- WHAT TO WORK ON:
**a.** In the text on the vehicle refueling method, what does the alphanumeric code preferably correspond to?
**b.** Write a continuation of the text on the vehicle refueling method, starting after its final sentence.

- SOURCE TEXT:
=====
Thus, the filling parameter preferably corresponds to a volume equivalent to the fill level of a tank of a vehicle or a volume equivalent to the difference between a fill level and a reserve level. Similarly, the location parameter preferably comprises at least one geographic coordinate to identify a longitude and/or latitude value so as to precisely identify the geographic position of the vehicle. Lastly, the alphanumeric code preferably corresponds to the unique identification code of a motor vehicle, usually called the VIN (Vehicle Identification Number).

A deliberate choice is therefore made with respect to the nature of the processing parameters of the method, particularly due to their deliberately limited number. This choice is justified by finding a balance between, on the one hand, minimizing the energy cost that this choice involves from the computing point of view and, on the other, the relevance of the information obtained in relation to a refueling process. By precisely selecting these three particular parameters, the method is capable of achieving the desired balance.

In fact, a second step of the method shown by block 202 and performed by the means 101 then comprises jointly using the filling parameter, the location parameter and the alphanumeric code to calculate a reference value of at least one first maintenance parameter. Preferably, the maintenance parameter identifies by its reference value the need to refuel a vehicle. For example, a numeric value corresponding to the zero value might be attributed in order to identify a lack of need to refuel, whereas a non-zero numeric value might be attributed in order to identify the existence of a need to refuel. Alternatively or cumulatively, the reference value of the maintenance parameter indicates a remaining duration or a remaining number of kilometers to be traveled before refueling.
=====
- RECORDS SHOWN:
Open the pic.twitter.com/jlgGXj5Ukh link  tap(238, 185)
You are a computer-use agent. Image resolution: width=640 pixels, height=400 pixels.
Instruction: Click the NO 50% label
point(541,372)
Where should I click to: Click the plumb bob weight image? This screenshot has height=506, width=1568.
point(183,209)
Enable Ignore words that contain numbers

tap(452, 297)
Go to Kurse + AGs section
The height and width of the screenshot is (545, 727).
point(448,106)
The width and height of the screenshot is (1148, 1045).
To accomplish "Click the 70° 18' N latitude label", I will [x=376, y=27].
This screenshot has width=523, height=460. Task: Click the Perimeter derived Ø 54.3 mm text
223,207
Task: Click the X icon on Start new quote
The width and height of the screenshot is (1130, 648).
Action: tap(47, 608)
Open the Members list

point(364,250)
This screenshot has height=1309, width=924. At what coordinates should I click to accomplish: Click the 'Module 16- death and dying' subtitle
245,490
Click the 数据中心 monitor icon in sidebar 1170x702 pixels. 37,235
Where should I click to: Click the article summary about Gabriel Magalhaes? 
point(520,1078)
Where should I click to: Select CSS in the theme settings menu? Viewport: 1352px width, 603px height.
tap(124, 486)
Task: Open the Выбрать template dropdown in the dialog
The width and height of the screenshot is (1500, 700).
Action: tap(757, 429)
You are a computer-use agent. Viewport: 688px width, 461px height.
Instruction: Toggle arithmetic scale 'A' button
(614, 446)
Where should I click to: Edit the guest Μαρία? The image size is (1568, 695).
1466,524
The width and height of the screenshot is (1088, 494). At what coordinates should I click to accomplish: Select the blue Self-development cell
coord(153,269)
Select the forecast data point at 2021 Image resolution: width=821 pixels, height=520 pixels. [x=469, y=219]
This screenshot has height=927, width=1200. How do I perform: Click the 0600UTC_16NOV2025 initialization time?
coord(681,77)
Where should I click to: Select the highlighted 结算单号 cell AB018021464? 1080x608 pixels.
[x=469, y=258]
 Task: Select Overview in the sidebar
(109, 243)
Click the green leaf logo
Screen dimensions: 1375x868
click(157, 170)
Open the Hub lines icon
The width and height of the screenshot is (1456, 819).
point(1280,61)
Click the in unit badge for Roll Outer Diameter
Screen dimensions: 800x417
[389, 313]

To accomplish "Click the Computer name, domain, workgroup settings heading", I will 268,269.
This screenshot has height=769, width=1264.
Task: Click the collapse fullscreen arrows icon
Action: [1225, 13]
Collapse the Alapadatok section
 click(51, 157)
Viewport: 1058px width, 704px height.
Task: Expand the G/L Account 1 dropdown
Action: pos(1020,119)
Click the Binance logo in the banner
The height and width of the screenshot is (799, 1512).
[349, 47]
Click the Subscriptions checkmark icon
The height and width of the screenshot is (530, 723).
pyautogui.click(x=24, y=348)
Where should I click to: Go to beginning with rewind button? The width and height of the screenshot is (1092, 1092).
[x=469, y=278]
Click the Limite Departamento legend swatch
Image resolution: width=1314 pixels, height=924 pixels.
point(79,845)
=====
- THE RESULTS:
**a.** The unique identification code of a motor vehicle, the VIN (Vehicle Identification Number).

**b.**
Also, by being capable of determining whether a need to refuel exists, the steps described above enable a refueling process that achieves the above-mentioned aim to be adapted. In fact, the process of refueling a vehicle can be optimized once the user is no longer the sole possessor of the knowledge of a need to refuel. Preferably, step 202 also comprises several steps that enable the capabilities of the method to be further improved so that an even more optimized refueling process can be adapted.

According to a particular embodiment, step 202 comprises a step that comprises using the alphanumeric code to determine a value of a vehicle operating parameter. Such an operating parameter can correspond to a maximum tank-filling capacity, an appropriate type of fuel, a tank reserve volume, etc. For example, the VIN is used to determine whether the appropriate fuel for a particular vehicle is diesel. Advantageously, the method is thus capable of distinguishing vehicles with respect to the fuel used.

According to another particular embodiment, step 202 comprises a step that comprises using the location parameter to select at least one geographic coordinate. Such a coordinate preferably corresponds to a meeting place where a refueling process will be performed by means of a mobile refueling device. Advantageously, the geographic coordinate is selected so as to minimize a travel distance of the vehicle. A geographic coordinate of a meeting place can alternatively be selected in order to minimize both the journey of the vehicle and that traveled by a mobile refueling device.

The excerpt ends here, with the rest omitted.